The way to describe this historically is this is the fiber over build of 1999. The Chinese model problem. It's like another problem on top of all of their other problems. Because, I mean, as you point it out, a lot of these large companies are now switching. I can go through a list of some of them who have switched to Chinese models.

Coinbase is now using kimi, cursors using kimi, Shopify's using quen, Airbnb's using quen. Simons is using deep seek.

Microsoft is now apparently testing deep seek.

The reason they're all doing this is because the Chinese models are way cheaper. And we've talked about why is that the case. Some say it's because Chinese have cheap energy, and that might be part of it. But also it seems that they're kind of just stealing the models from the US companies through this process of distillation. I don't think the Chinese would do that at all.

They hate stealing IP. It's not their game. Yeah, that's probably what's happening. And unless you can do something to stop that, then this train's going to keep running here.
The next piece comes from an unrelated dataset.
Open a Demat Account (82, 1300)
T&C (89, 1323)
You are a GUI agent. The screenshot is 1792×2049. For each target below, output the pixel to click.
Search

And the Chinese model is going to continue to take up market share.

And the real problem is the fact that it has now sparked open AI to supposedly consider reducing their own prices.

And if you're a company that's making $13 billion and spending $34 billion.

And you're going to decide that actually we're going to reduce the revenue number because we're being priced out. By other companies that are offering not just comparable products, but literally equal products. I mean, studies have been done. These models are perfectly good on a variety of different metrics. That basically means that open AI's business is in big, big trouble.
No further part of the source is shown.